Chicken with Wine and Tarragon
Here’s a delectable French classic that never seems to go out of style. The sauce takes only a few minutes to make, but if you prefer you can serve the chicken without it. Green beans are a good accompaniment.
Serves: 4
Prep Time: 10 minutes
Cook Time: 45 minutes


3 tablespoons dry vermouth, (or dry white wine)
2 teaspoons dried tarragon
1 whole chicken, (3 to 3 1/2 pounds), quartered
1 tablespoon olive oil
pinch salt
pinch fresh ground black pepper
1 tablespoon butter, cut into 4 pieces
1/4 cup water

Heat the oven to 375 degrees. In a small glass or stainless-steel bowl, combine 2 tablespoons of the wine and 1/2 teaspoon of the dried tarragon. Set aside.

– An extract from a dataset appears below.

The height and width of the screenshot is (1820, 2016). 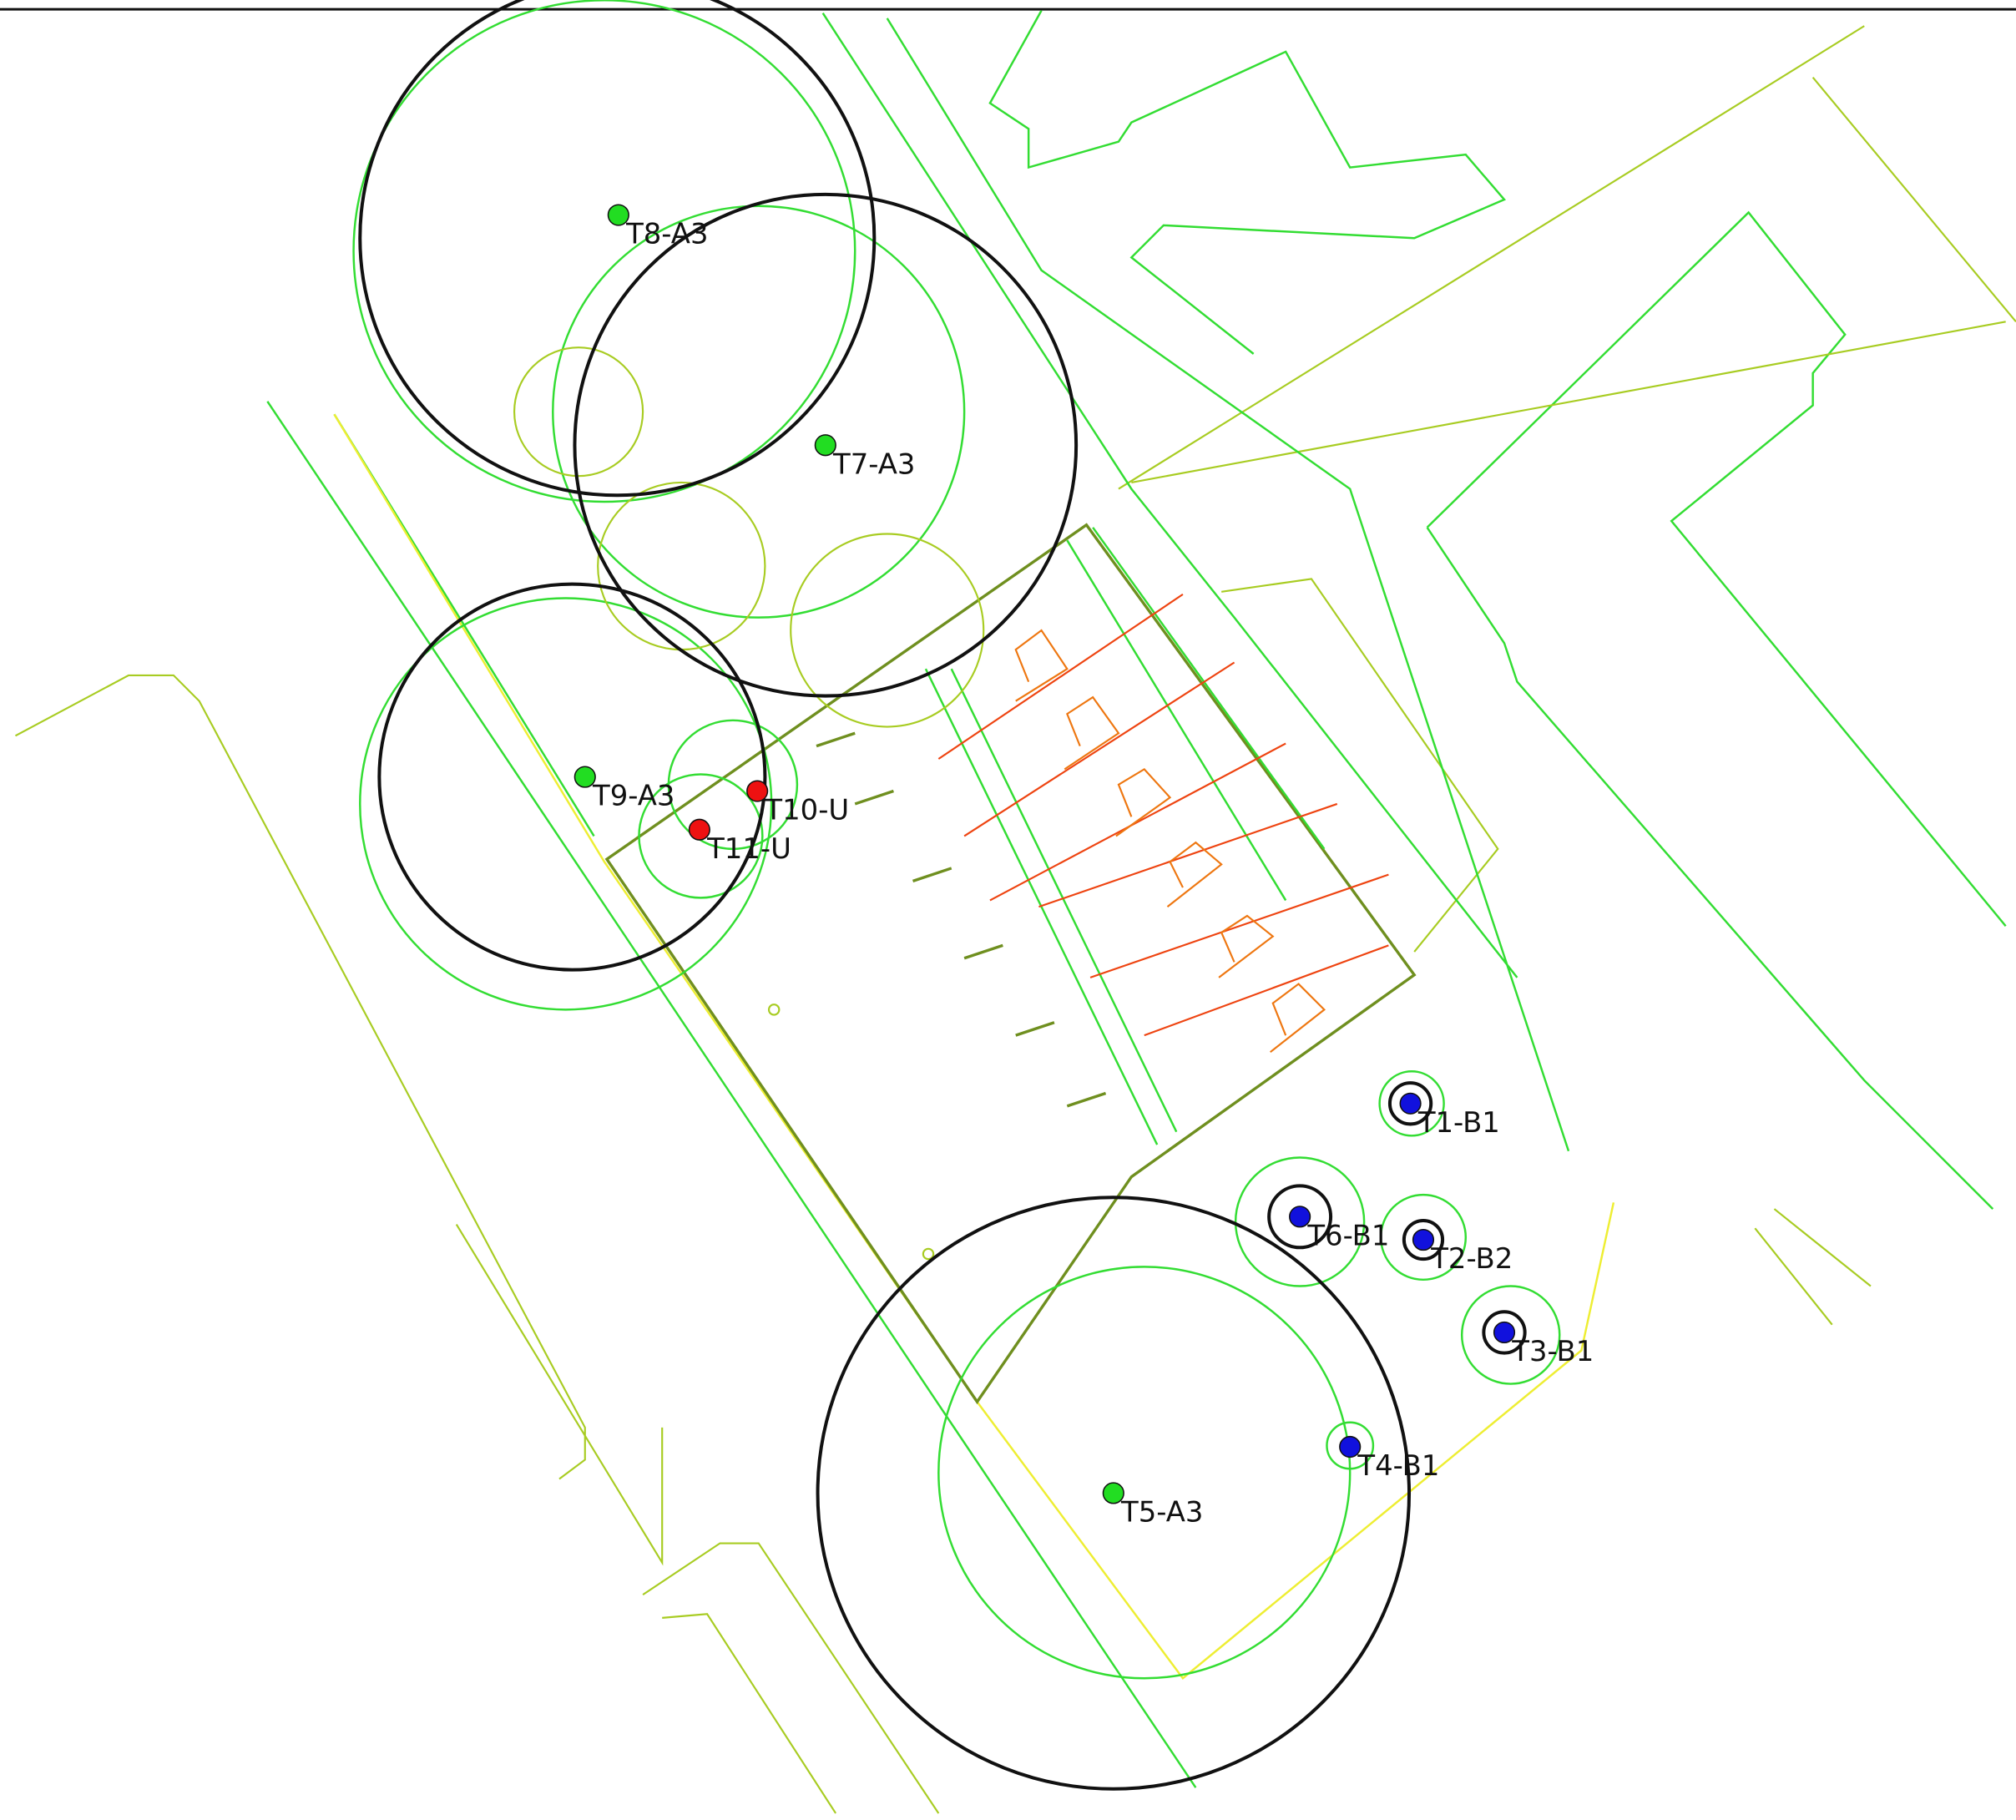 What do you see at coordinates (806, 810) in the screenshot?
I see `tree-label: T10-U` at bounding box center [806, 810].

Coat the chicken with the olive and arrange the pieces, skin-side up, in a large roasting pan. Sprinkle the chicken pieces with the remaining 1 tablespoon wine and season with 1/4 teaspoon salt and 1/8 teaspoon pepper. Top each piece of the chicken with a piece of the butter.

Cook the chicken for 15 minutes and then sprinkle with the remaining 1 1/2 teaspoons tarragon. Baste the chicken and cook until the breasts are just done, about 20 minutes longer. Remove the breasts and cook the legs until done, about 5 minutes longer. Remove the roasting pan from the oven: return the breasts to the pan.

Heat the boiler. Baste the chicken and then broil until the skin is golden brown, about 2 minutes. Transfer the chicken to a plate

Pour off the fat from the roasting pan. Set the pan over moderate heat and add the reserved wine-and-tarragon mixture and the water. Bring to a boil, scraping the bottom of the pan to dislodge any brown bits. Boil until reduced to approximately 3 tablespoons, about 3 minutes. Add any accumulated juices from the chicken and a pinch each of salt and pepper. Spoon the sauce over the chicken.

Wine Recommendation: A full-bodied, rustic red wine from the south of France is a perfect choice for this traditional French dish. A Gigondas, Cotes-du-Rhone, or a Crozes-Hermitage, each from the Rhone valley, would be a good choice.